*Exercise data*.

☆ ☆ ☆ ☆ ☆ ☆ ☆

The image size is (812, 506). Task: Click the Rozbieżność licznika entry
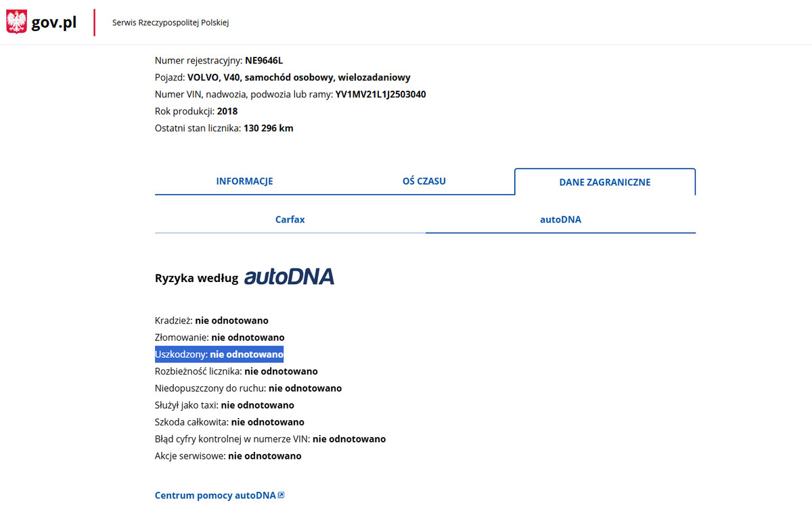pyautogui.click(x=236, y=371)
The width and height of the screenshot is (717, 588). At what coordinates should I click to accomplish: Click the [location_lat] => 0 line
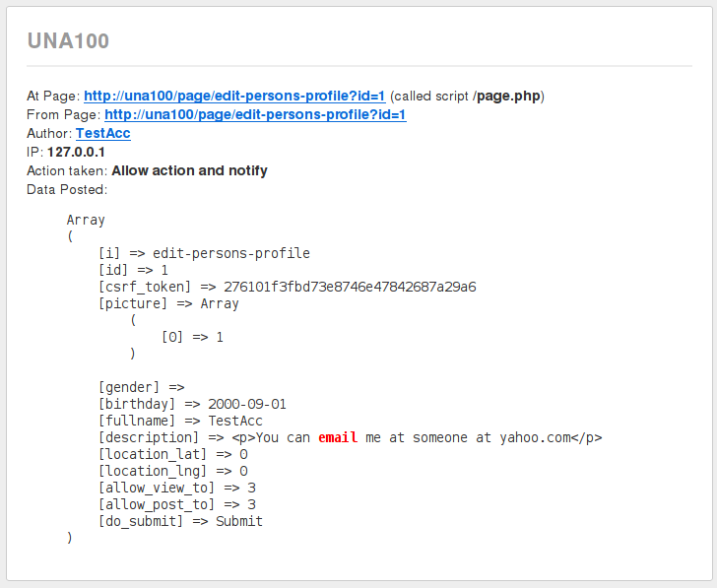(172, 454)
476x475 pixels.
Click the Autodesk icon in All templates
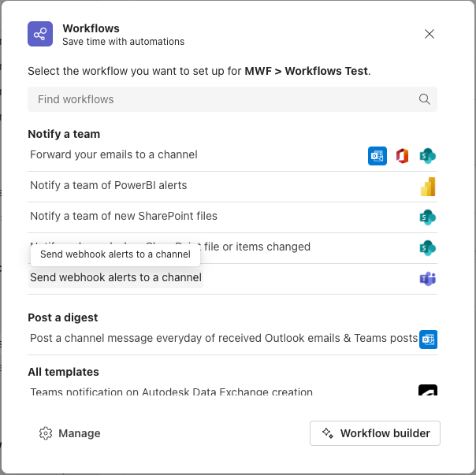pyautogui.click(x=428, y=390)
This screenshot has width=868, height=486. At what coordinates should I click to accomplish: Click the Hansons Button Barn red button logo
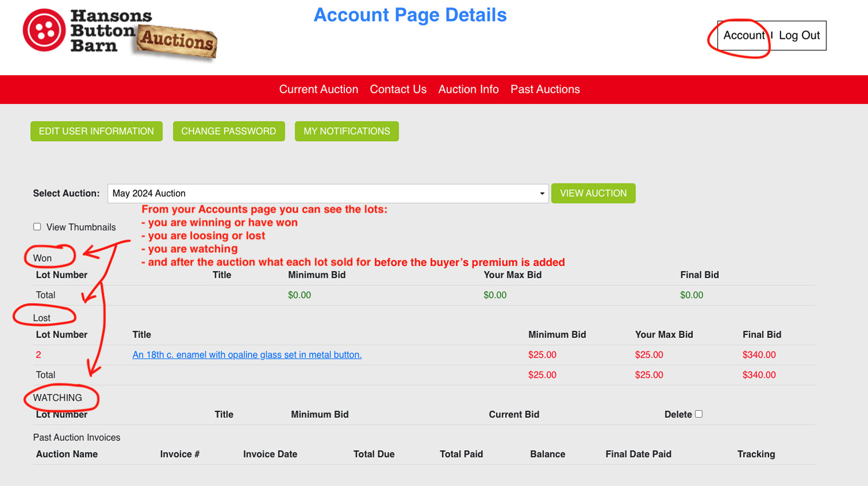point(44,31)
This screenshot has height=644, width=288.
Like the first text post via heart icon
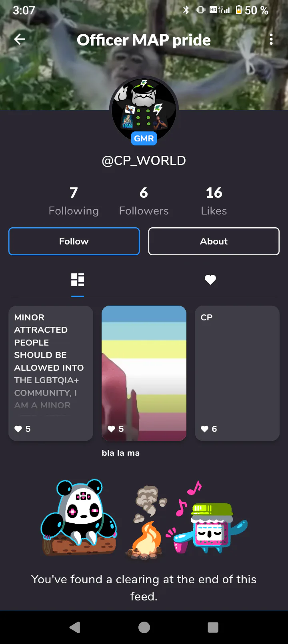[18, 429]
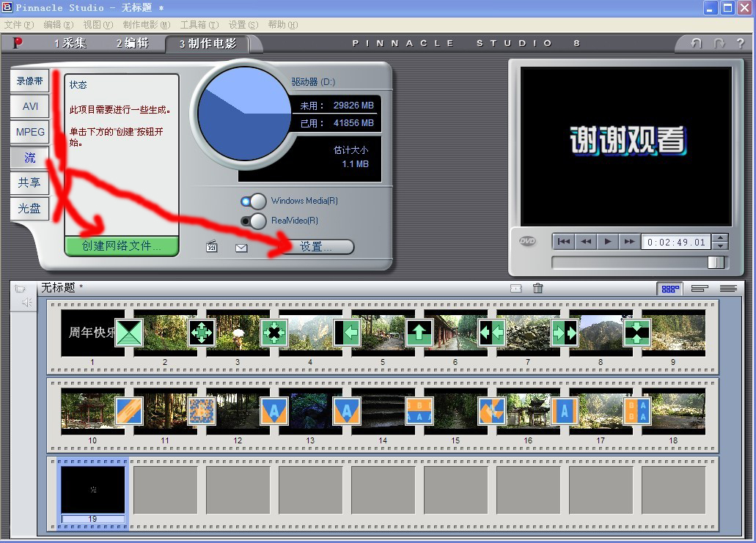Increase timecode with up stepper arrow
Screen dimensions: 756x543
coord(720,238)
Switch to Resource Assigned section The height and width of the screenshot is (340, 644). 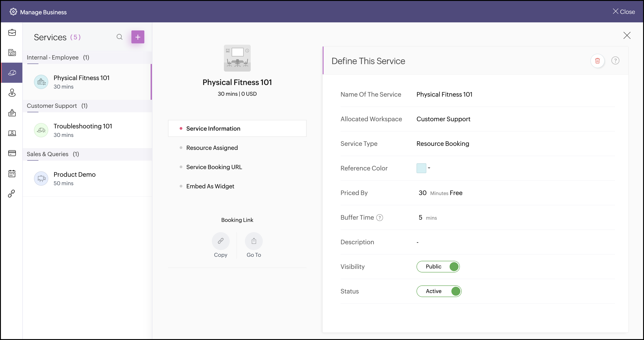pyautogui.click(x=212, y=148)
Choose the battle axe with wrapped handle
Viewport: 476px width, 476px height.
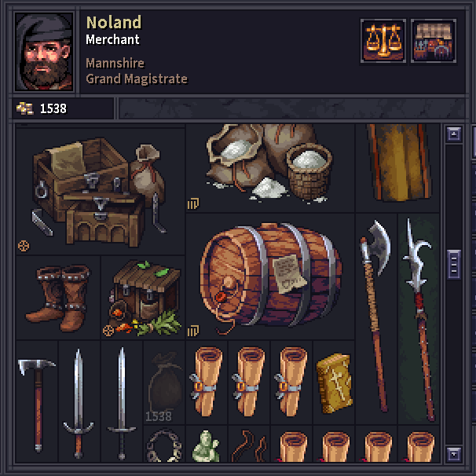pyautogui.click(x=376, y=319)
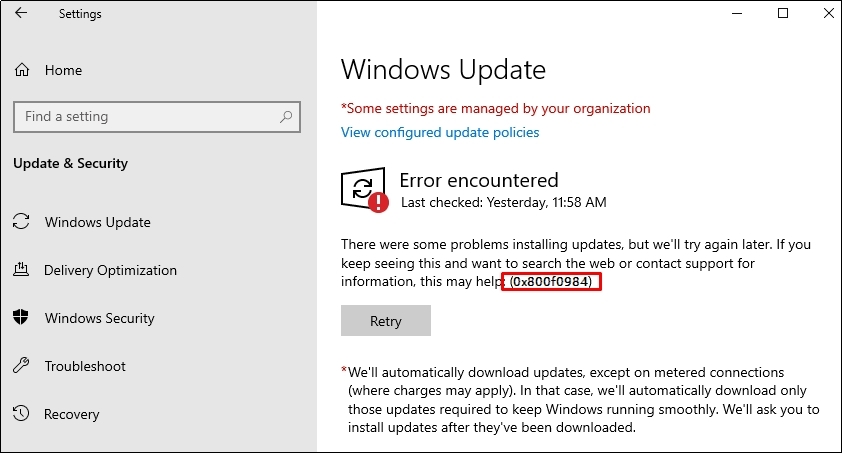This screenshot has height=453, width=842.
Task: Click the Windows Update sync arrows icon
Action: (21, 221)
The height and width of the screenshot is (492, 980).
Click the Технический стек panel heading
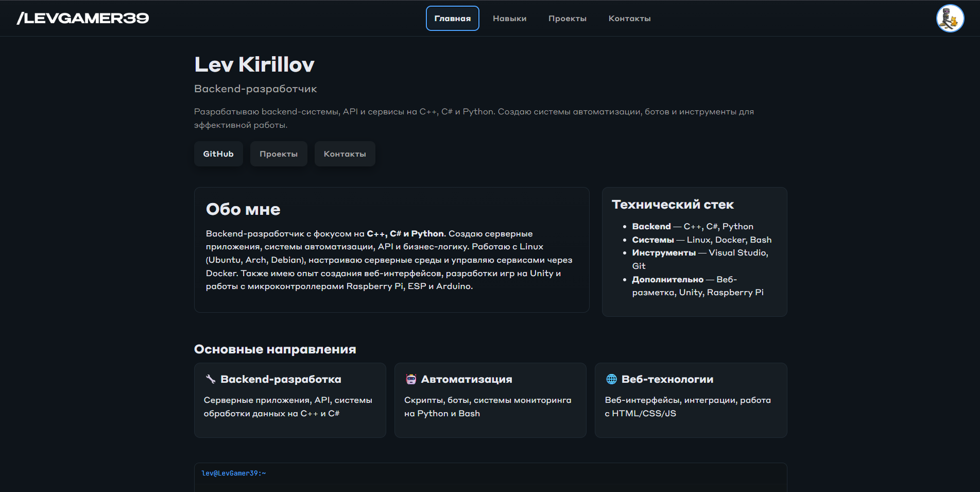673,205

☆ ☆ ☆ ☆ ☆ ☆ ☆

*Work to be completed*. What is needed is an exact copy of every line from the one with "Viewport: 476px width, 476px height." to the end of the listing above, with the pictures left out.

*Expected answer*.
Viewport: 476px width, 476px height.
pyautogui.click(x=376, y=319)
This screenshot has height=453, width=842.
Task: Click the Windows Update sync arrows icon
Action: (21, 221)
The height and width of the screenshot is (492, 980).
Click the Технический стек panel heading
673,205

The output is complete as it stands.